What this task involves.
How many lines of the listing below contain the word "radio"? Reply with that number alone.

━━━━━━━━━━━━━━━━

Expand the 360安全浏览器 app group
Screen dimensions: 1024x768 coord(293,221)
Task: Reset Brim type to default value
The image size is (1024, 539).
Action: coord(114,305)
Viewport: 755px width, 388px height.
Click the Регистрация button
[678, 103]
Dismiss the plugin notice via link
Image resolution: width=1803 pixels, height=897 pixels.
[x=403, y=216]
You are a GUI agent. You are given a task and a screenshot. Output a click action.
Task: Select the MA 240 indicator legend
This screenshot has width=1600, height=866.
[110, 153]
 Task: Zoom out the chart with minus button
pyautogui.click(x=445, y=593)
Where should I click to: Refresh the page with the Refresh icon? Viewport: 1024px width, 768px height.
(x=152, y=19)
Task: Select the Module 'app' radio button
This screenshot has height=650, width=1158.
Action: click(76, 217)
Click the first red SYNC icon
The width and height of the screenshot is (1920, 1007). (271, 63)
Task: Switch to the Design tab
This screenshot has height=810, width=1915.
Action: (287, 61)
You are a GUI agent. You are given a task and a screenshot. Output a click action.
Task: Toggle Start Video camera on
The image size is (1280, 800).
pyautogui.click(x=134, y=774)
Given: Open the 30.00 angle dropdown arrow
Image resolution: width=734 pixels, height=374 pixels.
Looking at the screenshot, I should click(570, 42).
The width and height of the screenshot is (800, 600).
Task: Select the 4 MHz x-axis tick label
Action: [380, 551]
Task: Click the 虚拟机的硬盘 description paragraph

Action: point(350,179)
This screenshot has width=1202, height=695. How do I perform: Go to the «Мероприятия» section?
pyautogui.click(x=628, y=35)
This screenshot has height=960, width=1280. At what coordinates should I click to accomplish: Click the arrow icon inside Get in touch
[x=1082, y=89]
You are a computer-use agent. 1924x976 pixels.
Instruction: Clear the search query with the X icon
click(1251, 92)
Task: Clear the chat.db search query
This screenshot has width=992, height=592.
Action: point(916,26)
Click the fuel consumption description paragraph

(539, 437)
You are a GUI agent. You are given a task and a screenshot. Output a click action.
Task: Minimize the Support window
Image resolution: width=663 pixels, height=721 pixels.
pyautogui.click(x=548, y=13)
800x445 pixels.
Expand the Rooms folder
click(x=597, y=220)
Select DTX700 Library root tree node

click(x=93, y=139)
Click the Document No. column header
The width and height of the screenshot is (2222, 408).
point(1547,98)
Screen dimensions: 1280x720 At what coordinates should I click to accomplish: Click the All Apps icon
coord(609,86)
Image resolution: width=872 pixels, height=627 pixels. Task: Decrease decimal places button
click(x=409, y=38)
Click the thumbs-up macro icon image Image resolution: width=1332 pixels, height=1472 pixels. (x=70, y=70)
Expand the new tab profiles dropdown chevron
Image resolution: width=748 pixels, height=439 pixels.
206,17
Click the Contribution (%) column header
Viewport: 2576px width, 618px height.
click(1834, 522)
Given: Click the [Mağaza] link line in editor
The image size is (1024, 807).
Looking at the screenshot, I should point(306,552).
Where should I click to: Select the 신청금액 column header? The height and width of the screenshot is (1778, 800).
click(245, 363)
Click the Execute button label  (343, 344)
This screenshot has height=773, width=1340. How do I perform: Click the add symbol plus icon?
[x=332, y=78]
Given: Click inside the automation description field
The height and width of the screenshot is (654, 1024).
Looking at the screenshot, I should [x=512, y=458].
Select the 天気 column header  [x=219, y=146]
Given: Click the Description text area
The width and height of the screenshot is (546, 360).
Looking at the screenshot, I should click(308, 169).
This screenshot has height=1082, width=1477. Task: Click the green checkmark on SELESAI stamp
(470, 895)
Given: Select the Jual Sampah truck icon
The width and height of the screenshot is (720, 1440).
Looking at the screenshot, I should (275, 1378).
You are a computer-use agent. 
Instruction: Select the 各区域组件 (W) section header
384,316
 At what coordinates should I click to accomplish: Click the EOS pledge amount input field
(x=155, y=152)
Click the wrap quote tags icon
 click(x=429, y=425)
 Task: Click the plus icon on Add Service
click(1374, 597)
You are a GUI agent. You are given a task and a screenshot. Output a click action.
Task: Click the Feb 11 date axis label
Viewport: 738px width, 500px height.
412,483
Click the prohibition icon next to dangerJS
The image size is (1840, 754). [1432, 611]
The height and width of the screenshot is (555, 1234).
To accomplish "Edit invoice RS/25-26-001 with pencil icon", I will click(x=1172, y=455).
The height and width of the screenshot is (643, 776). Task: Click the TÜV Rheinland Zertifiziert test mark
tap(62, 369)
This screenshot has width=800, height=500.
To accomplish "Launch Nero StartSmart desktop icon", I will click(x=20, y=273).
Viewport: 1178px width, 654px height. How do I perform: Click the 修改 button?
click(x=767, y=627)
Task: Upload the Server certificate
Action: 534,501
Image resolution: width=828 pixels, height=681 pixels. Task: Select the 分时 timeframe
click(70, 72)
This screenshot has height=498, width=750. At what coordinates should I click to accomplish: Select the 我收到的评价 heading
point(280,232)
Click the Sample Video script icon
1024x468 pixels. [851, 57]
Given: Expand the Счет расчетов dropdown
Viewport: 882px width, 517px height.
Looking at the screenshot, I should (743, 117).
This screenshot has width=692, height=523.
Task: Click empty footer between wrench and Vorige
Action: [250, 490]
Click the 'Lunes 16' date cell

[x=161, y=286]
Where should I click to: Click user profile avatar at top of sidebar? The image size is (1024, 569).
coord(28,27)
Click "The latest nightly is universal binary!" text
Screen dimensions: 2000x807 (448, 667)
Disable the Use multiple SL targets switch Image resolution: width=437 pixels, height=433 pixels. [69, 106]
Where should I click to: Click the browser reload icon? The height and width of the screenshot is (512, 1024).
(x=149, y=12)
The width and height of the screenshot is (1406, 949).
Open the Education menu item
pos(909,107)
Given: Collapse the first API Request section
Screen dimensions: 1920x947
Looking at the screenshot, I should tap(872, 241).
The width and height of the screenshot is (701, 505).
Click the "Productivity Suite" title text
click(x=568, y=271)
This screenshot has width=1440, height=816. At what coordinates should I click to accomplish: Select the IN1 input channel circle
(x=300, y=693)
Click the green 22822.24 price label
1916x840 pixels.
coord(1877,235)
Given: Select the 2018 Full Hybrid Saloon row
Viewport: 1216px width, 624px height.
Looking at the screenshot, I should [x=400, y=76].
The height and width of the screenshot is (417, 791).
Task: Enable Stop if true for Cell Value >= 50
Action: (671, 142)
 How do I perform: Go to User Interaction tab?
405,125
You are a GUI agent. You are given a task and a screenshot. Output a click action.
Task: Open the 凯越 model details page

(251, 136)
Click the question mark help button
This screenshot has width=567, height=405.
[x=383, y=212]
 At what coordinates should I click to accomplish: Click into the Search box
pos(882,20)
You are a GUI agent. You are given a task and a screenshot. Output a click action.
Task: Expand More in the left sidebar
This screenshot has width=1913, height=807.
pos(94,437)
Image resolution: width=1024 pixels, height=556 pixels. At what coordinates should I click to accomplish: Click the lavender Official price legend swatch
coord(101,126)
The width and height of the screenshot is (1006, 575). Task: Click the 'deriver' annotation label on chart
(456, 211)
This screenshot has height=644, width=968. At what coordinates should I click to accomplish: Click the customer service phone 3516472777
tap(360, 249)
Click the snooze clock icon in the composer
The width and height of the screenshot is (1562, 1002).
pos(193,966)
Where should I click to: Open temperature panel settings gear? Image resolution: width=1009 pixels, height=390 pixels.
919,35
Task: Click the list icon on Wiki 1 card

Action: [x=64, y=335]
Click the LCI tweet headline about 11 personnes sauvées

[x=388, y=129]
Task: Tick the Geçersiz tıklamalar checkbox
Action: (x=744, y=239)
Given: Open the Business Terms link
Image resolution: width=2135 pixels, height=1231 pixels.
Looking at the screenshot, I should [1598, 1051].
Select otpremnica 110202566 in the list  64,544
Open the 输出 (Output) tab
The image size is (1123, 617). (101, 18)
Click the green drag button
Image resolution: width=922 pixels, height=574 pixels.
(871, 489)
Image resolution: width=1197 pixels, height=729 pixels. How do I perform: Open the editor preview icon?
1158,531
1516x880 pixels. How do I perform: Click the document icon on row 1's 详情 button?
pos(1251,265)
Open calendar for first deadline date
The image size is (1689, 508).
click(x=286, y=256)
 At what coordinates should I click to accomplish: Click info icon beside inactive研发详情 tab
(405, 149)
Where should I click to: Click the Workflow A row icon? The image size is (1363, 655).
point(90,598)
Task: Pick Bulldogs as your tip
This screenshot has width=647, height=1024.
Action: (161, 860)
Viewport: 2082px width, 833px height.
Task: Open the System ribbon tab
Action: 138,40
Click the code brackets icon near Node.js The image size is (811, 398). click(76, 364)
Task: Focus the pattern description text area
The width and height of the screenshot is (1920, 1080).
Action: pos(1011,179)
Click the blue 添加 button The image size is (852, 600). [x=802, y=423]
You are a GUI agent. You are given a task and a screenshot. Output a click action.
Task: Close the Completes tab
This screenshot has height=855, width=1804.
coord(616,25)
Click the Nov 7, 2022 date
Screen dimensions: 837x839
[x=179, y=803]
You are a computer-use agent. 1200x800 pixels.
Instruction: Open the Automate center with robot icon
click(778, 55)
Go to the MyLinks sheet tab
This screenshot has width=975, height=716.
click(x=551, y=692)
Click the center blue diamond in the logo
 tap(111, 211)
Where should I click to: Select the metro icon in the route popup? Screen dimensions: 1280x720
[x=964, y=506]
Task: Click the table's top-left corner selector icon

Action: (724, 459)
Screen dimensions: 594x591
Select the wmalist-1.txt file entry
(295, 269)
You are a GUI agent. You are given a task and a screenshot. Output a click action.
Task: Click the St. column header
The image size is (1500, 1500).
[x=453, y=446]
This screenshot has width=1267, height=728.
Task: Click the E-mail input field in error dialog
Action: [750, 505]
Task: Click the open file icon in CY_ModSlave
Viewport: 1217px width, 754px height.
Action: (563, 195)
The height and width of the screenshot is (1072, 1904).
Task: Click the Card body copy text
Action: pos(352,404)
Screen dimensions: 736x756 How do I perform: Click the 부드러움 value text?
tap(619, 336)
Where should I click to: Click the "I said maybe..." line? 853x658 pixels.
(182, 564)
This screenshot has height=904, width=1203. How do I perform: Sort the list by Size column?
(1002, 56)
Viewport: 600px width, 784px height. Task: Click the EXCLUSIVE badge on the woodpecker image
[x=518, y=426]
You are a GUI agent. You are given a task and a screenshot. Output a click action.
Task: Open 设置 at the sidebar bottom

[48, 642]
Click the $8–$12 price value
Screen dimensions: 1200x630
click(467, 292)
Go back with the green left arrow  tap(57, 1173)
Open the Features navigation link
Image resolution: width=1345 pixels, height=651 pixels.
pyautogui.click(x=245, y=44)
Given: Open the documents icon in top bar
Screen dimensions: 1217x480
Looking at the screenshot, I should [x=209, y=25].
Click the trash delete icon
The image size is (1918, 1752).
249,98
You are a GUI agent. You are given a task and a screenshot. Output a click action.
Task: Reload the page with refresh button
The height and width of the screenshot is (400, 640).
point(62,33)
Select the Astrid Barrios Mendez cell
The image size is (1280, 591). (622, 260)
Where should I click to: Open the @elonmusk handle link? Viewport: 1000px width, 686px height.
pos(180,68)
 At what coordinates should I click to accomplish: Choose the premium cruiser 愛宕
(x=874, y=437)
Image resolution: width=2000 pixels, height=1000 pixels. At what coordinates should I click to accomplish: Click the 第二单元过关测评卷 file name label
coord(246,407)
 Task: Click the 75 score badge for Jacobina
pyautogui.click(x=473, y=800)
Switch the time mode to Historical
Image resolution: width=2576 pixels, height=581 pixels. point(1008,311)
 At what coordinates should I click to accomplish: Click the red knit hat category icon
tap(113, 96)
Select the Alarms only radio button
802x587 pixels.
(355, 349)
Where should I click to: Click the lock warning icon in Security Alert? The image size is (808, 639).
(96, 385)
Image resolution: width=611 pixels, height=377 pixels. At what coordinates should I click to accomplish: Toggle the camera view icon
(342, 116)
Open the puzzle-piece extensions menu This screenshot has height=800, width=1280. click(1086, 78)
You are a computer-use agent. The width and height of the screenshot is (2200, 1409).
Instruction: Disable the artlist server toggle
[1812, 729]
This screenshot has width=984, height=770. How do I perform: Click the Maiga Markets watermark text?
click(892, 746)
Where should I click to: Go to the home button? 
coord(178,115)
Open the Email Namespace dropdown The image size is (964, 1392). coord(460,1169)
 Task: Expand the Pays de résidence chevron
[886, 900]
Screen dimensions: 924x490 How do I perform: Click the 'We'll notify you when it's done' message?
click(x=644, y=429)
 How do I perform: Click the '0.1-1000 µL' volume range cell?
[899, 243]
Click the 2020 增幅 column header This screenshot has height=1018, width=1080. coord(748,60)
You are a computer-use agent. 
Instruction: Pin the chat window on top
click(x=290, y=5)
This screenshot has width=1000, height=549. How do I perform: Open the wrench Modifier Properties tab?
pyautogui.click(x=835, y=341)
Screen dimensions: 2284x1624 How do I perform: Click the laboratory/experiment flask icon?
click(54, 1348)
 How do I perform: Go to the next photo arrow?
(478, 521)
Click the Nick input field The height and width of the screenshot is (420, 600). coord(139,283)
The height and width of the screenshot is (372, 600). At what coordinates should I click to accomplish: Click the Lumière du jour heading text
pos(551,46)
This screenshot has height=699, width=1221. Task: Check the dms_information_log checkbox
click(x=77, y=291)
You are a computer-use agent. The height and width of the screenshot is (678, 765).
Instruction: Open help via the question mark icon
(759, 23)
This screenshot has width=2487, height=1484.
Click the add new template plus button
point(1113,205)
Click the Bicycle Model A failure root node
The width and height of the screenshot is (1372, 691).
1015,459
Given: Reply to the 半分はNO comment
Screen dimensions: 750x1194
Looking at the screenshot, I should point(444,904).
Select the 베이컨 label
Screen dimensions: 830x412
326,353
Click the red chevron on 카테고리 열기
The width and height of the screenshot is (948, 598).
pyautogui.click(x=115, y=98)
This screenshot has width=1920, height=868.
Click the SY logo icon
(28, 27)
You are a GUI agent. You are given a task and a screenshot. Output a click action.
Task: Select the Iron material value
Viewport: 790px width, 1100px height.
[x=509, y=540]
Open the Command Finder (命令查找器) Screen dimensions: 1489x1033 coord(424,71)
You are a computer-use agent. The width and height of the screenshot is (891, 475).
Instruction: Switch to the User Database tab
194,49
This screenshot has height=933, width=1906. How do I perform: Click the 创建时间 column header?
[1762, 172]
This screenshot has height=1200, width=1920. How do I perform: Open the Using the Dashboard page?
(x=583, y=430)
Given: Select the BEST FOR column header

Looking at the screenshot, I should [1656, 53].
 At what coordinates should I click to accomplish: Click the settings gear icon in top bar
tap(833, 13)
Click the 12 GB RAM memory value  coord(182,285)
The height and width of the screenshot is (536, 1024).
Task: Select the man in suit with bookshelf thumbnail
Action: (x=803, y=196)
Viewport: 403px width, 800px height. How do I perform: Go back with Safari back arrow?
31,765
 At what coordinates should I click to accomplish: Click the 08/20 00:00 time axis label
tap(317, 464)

━━━━━━━━━━━━━━━━

Output for this task.
2